**What to do:** Filter the entries for the string "computer". Copy each line that has it.

(Dataset items)
━━━━━━

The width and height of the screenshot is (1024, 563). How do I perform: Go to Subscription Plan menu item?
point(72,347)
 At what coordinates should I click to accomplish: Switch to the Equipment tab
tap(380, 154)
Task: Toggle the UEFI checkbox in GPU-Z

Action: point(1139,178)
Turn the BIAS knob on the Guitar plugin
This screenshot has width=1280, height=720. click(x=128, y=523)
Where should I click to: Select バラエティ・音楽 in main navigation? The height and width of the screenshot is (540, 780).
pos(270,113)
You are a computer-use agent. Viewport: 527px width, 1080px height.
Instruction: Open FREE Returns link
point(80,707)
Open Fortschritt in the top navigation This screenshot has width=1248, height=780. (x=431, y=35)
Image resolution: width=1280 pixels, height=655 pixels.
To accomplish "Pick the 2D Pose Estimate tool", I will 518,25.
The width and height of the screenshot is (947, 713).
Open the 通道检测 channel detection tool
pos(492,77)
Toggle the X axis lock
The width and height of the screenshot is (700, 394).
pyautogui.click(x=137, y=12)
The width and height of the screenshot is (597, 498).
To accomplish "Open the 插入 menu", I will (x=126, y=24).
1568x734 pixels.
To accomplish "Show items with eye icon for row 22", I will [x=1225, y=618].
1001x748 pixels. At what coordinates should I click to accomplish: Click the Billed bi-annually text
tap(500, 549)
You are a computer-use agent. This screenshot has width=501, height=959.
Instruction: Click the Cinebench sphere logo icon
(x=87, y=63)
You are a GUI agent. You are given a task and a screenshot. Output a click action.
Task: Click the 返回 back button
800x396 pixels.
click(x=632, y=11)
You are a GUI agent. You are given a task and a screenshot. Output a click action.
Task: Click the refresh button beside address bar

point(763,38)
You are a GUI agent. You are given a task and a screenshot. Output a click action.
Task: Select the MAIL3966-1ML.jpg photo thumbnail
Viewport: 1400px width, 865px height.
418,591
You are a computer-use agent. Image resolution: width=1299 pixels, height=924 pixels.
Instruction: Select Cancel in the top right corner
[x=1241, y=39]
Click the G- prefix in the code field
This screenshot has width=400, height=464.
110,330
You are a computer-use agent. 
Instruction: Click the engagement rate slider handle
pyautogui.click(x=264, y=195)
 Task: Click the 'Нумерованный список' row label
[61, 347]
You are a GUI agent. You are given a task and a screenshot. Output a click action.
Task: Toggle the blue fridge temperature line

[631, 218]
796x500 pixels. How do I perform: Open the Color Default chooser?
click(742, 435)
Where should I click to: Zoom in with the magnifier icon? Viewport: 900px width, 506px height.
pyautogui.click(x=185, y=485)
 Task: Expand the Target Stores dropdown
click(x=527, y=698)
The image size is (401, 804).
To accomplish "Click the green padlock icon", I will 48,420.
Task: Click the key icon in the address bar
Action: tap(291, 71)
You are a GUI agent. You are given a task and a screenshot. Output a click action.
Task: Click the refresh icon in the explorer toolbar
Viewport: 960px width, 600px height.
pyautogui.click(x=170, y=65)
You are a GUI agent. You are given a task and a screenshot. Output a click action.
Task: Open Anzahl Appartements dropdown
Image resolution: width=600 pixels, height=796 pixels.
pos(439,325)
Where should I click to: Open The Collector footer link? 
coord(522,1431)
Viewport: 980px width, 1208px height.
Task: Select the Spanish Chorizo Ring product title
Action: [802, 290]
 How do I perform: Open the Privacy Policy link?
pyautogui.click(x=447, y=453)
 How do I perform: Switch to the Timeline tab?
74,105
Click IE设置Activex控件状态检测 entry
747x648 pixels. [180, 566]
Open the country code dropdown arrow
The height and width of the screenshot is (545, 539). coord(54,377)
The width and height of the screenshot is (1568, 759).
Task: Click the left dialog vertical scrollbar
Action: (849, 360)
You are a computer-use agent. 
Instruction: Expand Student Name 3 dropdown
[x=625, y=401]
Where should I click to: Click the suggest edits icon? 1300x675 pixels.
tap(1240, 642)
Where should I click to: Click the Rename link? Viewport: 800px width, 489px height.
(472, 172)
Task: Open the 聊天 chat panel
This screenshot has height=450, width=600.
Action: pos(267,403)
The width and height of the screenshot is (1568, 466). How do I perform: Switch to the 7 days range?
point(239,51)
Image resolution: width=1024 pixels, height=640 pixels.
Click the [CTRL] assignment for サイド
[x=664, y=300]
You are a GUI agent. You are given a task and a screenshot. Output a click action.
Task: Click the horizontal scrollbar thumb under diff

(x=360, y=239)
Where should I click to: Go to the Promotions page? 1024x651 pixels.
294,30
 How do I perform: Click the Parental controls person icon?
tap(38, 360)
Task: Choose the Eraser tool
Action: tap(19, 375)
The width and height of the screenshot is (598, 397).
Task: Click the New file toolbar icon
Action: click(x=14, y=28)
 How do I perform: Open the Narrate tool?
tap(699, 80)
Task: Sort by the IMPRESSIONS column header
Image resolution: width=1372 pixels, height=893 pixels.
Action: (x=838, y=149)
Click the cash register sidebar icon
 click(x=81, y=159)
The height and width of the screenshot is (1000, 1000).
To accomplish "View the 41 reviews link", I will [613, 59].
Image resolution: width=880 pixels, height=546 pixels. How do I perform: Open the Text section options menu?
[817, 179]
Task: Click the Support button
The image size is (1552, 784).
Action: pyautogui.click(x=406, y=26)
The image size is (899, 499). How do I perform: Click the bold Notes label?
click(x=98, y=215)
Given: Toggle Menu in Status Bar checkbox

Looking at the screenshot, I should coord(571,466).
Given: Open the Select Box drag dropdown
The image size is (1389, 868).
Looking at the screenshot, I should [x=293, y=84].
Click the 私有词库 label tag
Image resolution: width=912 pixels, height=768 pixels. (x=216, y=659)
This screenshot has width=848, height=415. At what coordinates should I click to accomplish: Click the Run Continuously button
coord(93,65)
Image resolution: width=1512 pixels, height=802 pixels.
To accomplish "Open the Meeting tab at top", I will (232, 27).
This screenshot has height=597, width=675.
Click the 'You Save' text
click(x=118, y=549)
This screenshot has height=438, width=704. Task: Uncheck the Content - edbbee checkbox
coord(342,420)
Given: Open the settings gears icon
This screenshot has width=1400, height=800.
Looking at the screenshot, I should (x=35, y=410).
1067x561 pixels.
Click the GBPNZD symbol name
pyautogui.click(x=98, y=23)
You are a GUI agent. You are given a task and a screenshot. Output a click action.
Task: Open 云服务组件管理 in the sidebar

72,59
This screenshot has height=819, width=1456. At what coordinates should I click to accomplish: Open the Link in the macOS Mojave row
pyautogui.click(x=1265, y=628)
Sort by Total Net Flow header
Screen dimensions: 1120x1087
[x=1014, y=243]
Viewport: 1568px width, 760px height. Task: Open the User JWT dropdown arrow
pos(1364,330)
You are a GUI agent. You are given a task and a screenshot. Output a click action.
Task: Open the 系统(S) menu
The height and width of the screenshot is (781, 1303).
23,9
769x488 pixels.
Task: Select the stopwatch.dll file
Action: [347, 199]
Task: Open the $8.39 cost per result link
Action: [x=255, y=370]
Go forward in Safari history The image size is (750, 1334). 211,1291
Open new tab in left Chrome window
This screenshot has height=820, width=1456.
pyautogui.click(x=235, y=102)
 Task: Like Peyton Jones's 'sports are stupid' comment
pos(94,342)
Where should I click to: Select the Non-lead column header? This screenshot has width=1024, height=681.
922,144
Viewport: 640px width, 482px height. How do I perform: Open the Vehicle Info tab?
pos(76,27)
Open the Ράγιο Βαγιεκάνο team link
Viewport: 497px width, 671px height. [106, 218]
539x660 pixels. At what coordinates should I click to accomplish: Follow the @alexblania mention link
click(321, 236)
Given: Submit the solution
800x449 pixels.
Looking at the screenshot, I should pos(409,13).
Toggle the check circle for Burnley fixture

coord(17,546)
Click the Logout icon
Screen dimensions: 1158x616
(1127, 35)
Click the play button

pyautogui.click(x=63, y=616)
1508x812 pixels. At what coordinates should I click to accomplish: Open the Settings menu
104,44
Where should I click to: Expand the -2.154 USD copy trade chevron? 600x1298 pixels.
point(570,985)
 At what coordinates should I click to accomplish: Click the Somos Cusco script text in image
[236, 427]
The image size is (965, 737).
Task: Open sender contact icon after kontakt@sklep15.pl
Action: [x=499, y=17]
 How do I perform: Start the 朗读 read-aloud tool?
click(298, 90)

━━━━━━

**Task response:**
You are a computer-use agent. Viewport: 527px width, 1080px height.
You are a computer-use agent. This screenshot has width=501, height=959.
You are a computer-use agent. Image resolution: width=1299 pixels, height=924 pixels.
You are a computer-use agent. 
You are a computer-use agent. 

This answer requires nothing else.